2) They have optimized the game a lot since launch. My girlfriend plays on a fx6300 and it has greatly improved. I play on a 4690k atm and a 1800x in another build and I regret dropping money on the 1800x because patched have made it so much better on consumer-friendly hardware.

3) I personally use a 1070 but the GPU is not nearly as important as the CPU purely due to the nature of the game. EVERYONE who plays PUBG competitively has grass on very low and all other settings minimum with view distance on medium-low. This prevents anyone having an advantage/disadvantage and lets you see players better in the grass.

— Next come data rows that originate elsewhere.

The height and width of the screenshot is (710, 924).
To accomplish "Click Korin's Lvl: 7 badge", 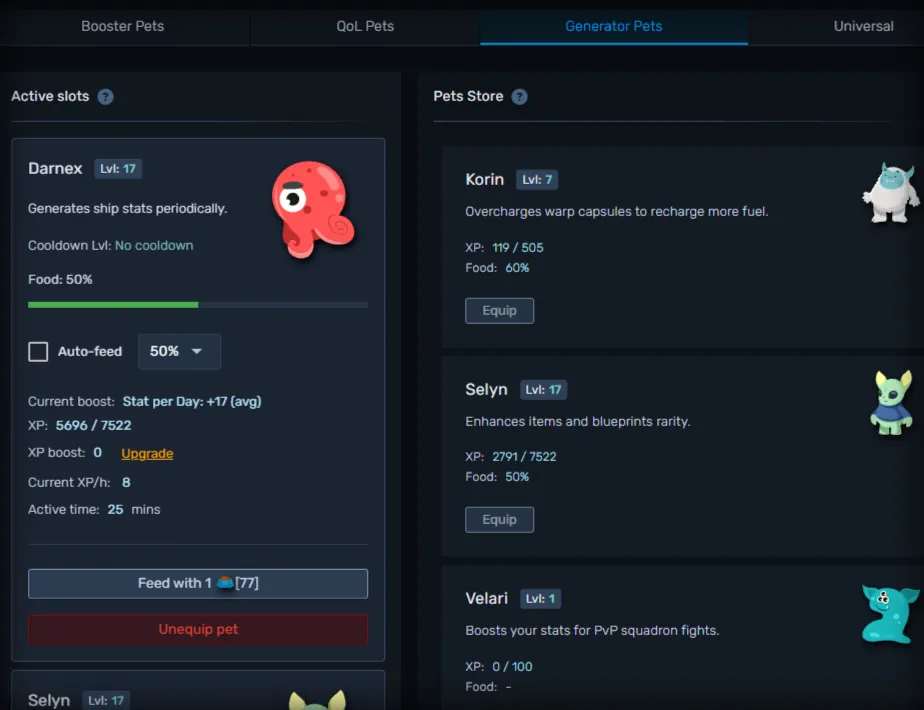I will coord(537,180).
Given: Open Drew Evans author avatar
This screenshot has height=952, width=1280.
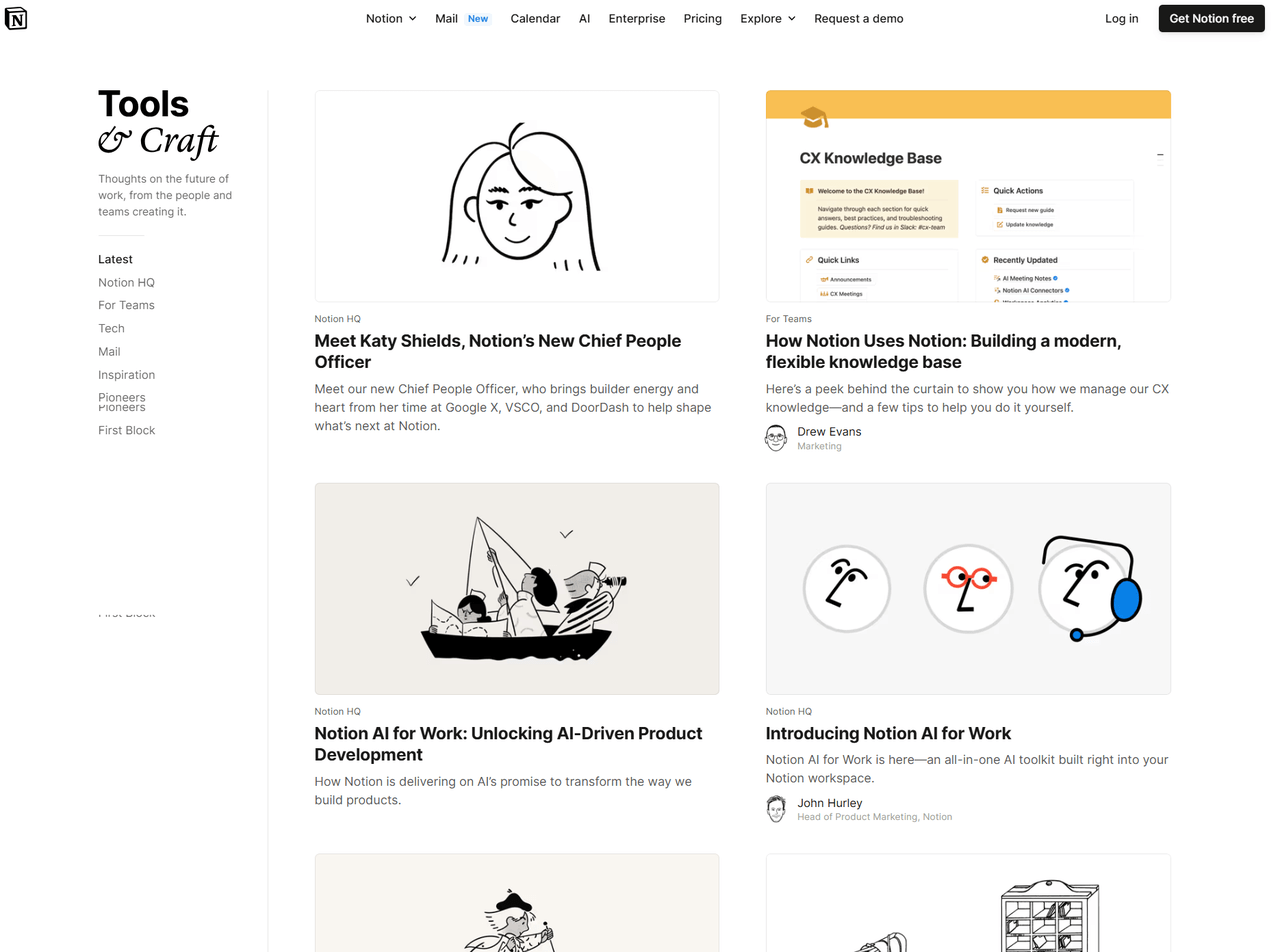Looking at the screenshot, I should tap(776, 438).
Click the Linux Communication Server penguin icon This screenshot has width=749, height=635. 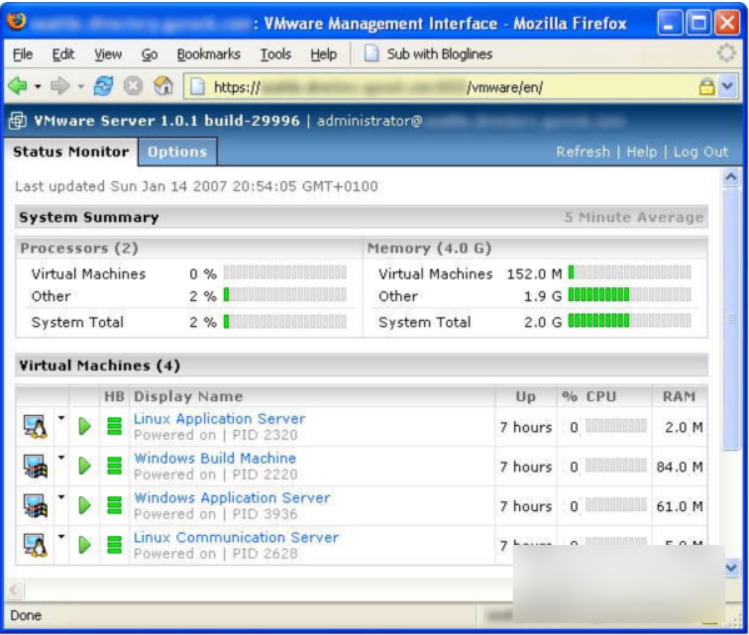35,545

4) PUBG loves CPU cores and clock speed so look into AMD ryzen 6-core CPUs or the new 8th gen intel chips. Depending on what you are doing a 3TB HDD is a bit overkill. I have friends who use both 8GB and 16GB RAM kits and they never see any RAM-based issues. Intel core i5s run the game perfectly fine but the 1600 is the same price with 2 more CPU cores and the PUBG engine loves extra cores.
Original post by Piña colada
I have played 1000+ hours on PUBG since day 1 so I have seen the game transition optimisation wise.

1) SSD is almost vital for the game to instantly load textures upon landing. If you run it on an HDD you tend to land and the textures don't initially load in.

https://www.youtube.com/watch?v=fsfIjCgtGYI - The start of this video shows what it is like to run on an HDD.

2) They have optimized the game a lot since launch. My girlfriend plays on a fx6300 and it has greatly improved. I play on a 4690k atm and a 1800x in another build and I regret dropping money on the 1800x because patched have made it so much better on consumer-friendly hardware.

3) I personally use a 1070 but the GPU is not nearly as important as the CPU purely due to the nature of the game. EVERYONE who plays PUBG competitively has grass on very low and all other settings minimum with view distance on medium-low. This prevents anyone having an advantage/disadvantage and lets you see players better in the grass.

4) PUBG loves CPU cores and clock speed so look into AMD ryzen 6-core CPUs or the new 8th gen intel chips. Depending on what you are doing a 3TB HDD is a bit overkill. I have friends who use both 8GB and 16GB RAM kits and they never see any RAM-based issues. Intel core i5s run the game perfectly fine but the 1600 is the same price with 2 more CPU cores and the PUBG engine loves extra cores.


Not my game bit very useful insights. Seems like anything over 1700 is overkill and as mentioned 1600 seems to be the sweetspot or the new 8400 if you can find one and arent being ripped off and realise the mboards are more expensive.
Original post by 999tigger
Not my game bit very useful insights. Seems like anything over 1700 is overkill and as mentioned 1600 seems to be the sweetspot or the new 8400 if you can find one and arent being ripped off and realise the mboards are more expensive.


For PUBG the 1600 will smoke and i5 purely because the game eats cores. It runs my 4690k@stock 90% while playing.

My 1070 sits back, smokes a cigar and sips brandy at a cool 60% usage while encoding.